Durante a abertura da reunião, Trump afirmou que os países presentes estão unidos na convicção de que não podem mais tolerar “ilegalidade em nosso hemisfério”, defendendo maior cooperação regional para enfrentar gangues transnacionais e redes de narcotráfico.
O encontro ocorre no contexto do que o republicano chama de “Doutrina Donroe”, uma referência à histórica Doutrina Monroe. A proposta busca reforçar a influência de Washington no hemisfério ocidental, aumentar a segurança regional e conter a presença de potências externas, especialmente a China.
Segundo o governo americano, ações recentes seriam exemplos dessa estratégia, como a operação que levou à captura do ex-presidente venezuelano Nicolás Maduro, em janeiro, em Caracas, além de medidas de pressão econômica contra regimes aliados de adversários dos Estados Unidos.
Participação de aliados regionais
A cúpula reuniu principalmente líderes conservadores da região. Entre os presentes ou convidados estavam o presidente da Argentina, Javier Milei, o presidente de El Salvador, Nayib Bukele, e o presidente do Equador, Daniel Noboa.
Também foram convidados governantes da Bolívia, Costa Rica, República Dominicana, Honduras, Panamá, Paraguai, Guiana e Trinidad e Tobago, além do presidente eleito do Chile, José Antonio Kast.
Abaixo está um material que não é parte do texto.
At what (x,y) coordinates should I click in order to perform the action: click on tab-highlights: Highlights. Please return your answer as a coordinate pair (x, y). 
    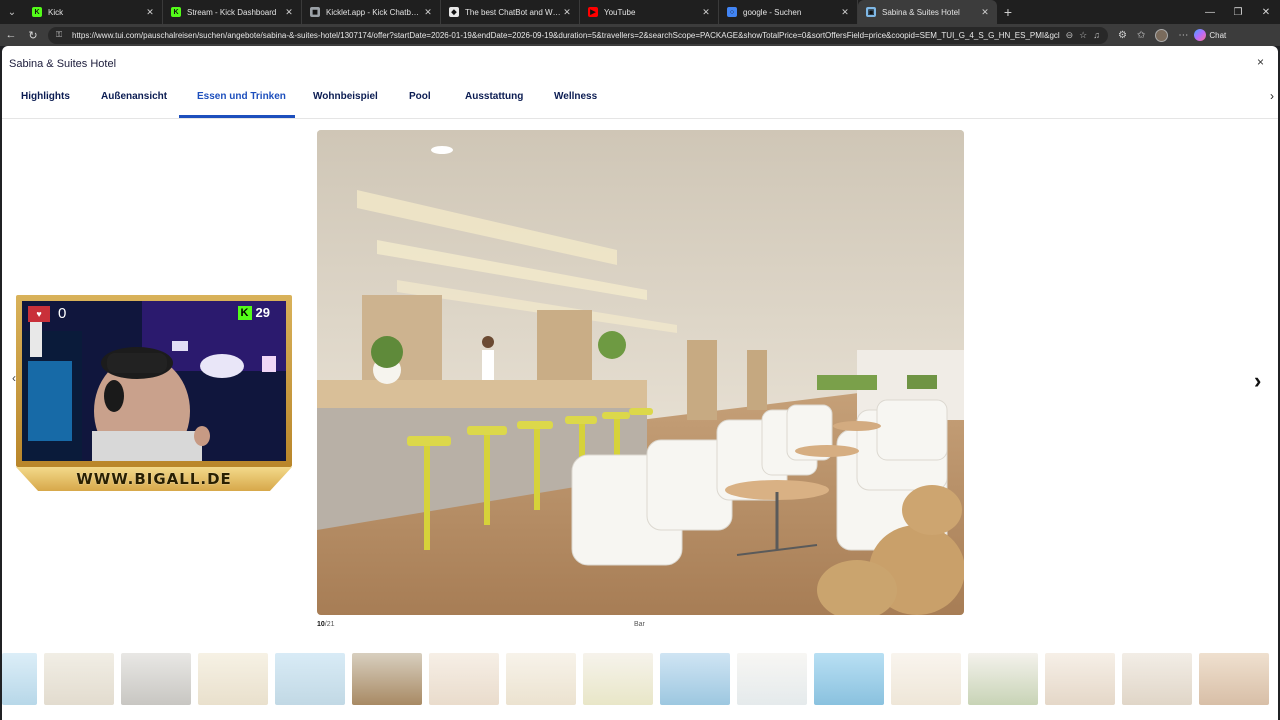
    Looking at the image, I should click on (46, 96).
A pauta central inclui o combate ao avanço do crime organizado na região, fenômeno que, segundo especialistas, tem se expandido inclusive para países que antes registravam baixos índices de violência.
Ausência de países-chave
Apesar da amplitude do encontro, especialistas apontam limitações na iniciativa. Dois dos principais atores regionais no combate ao narcotráfico — Brasil e México — não participaram da reunião.
Analistas observam que organizações criminosas brasileiras controlam portos importantes usados no tráfico internacional de drogas, enquanto cartéis mexicanos dominam grande parte da cadeia global do narcotráfico. Sem a participação desses países, avaliam, uma estratégia regional pode ter alcance limitado.
Tensão internacional
No mesmo dia da reunião, Trump também voltou a elevar o tom contra o Irã em publicação nas redes sociais, afirmando que o país poderia ser “atingido com muita força” e ameaçando ampliar ofensivas militares.
A declaração ocorre após o presidente iraniano, Masoud Pezeshkian, afirmar que o Irã não se renderia aos Estados Unidos e a Israel, embora tenha indicado que o país não pretende atacar nações vizinhas do Golfo, salvo em caso de agressões partindo de seus territórios.